──────── Given passage
A diet high in saturated fat increases the risk of CVD because it increases blood cholesterol levels.

The synthesis of a phospholipid or triglyceride from glycerol and fatty acids involves the formation of an ester bond. Just like we saw for the formation of a glycosidic bond, the synthesis of ester bonds is a condensation reaction in which a water molecule is released. Breaking apart a triglyceride or phospholipid involves the addition of water in a hydrolysis reaction.

Different types of lipids have different functions in living organisms:

  • Triglycerides: used as an energy store. A lot of energy is released when the ester bonds are hydrolysed - around twice as much compared to the breakdown of carbohydrates. Inside cells, triglycerides group together into lipid droplets where the hydrophobic tails face inwards and the hydrophilic heads face outwards. These insoluble droplets make good energy storage molecules since they do not affect the osmotic potential of the cell.

  • Phospholipids are the main component of cell membranes. They form a phospholipid bilayer with the hydrophobic tails facing each other and the hydrophilic heads facing outwards, forming a barrier to prevent any polar molecules from entering or leaving the cell.

  • Cholesterol is also found in cell membranes and helps to strengthen the membrane. Cholesterol pushes the hydrophobic tails of phospholipids closer together, making the membrane more rigid.

 

Cholesterol

Not all fats are created equally - different types of fat can have very different effects on our bodies. Saturated fats, which contain only single C-C bonds, are unhealthier and are found in animal-based foods such as cheeses, butter and beef burgers. Unsaturated fats, which contain at least one double C=C bond, are healthier and are typically found in plant-based foods such as olive oil, nuts and oily fish.

Saturated fats increase the levels of a molecule called ‘low-density lipoprotein (LDL)’ in the blood. Lipoproteins are like little packages of lipids surrounded by protein and function to transfer cholesterol between the liver (where it is made and broken down) and the body tissues. LDLs take cholesterol from the liver and deposit it in the blood, where it will circulate until it is needed by our cells. The other type of lipoprotein, called high-density lipoprotein (HDL) transports cholesterol from the bloodstream and returns it to the liver where it can be destroyed. A high intake of unsaturated fats increases HDL levels in our blood. This means that a high amount of LDLs and low levels of HDLs can have the effect of increasing cholesterol levels, which make us more susceptible to cardiovascular disease.
────────────────
## Work request A
List every food that the passage on lipids and cholesterol names as a source of fat, and give for each whether the passage calls it a source of saturated or unsaturated fat.
## Work request B
Resume the passage on lipids and cholesterol above, picking up right after its final sentence.
──────── Study material
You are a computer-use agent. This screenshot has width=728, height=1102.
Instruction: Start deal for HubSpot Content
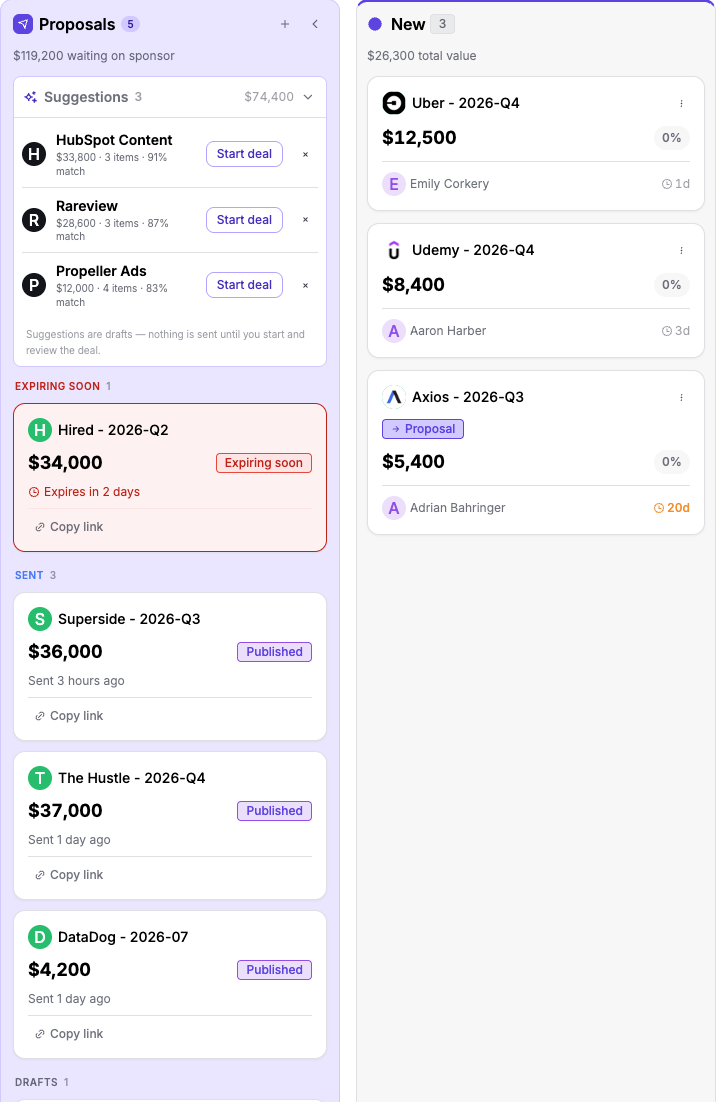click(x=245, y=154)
────────────────
──────── Study material
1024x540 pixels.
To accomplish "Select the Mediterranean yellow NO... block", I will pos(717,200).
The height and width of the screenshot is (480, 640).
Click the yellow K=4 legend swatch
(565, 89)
────────────────
## Response box A
- Cheeses: saturated
- Butter: saturated
- Beef burgers: saturated
- Olive oil: unsaturated
- Nuts: unsaturated
- Oily fish: unsaturated

## Response box B
Our cells need cholesterol because it is used to make sex-hormones (such as oestrogen), to synthesise bile and as a component of plasma membranes. The problem is that our liver already synthesises enough cholesterol, then on top of that we consume way more than our bodies know what to do with. Therefore, it is important that we have a high ratio of HDL to LDLs by eating more unsaturated fats to saturated fats. High levels of HDLs will ensure that excess cholesterol is taken back to the liver to be broken down and removed from our body.

 

Obesity Indicators

Doctors use measurements such as the body mass index (BMI) and waist-to-hip ratio to determine whether someone is packing on the pounds and needs to lay off the biscuits. People who are identified in the overweight and obese categories will be more at risk of developing CVD and will be advised by their doctor to eat healthier and to carry out more exercise.

Body mass index (BMI) - a person’s BMI is calculated by dividing their body mass by their height squared. The problem with calculating a BMI is that it doesn’t take into account whether their body mass consists of fat or muscle. Using BMI, a bodybuilder could be classified as morbidly obese even though they have little fat on their body and are perfectly healthy.

 
 

Waist-to-hip ratio - the waist-to-hip ratio is calculated by dividing an individual’s waist size by their hip size. It takes into account where fat is accumulating on the body and can be a more accurate prediction of whether a person has excess weight.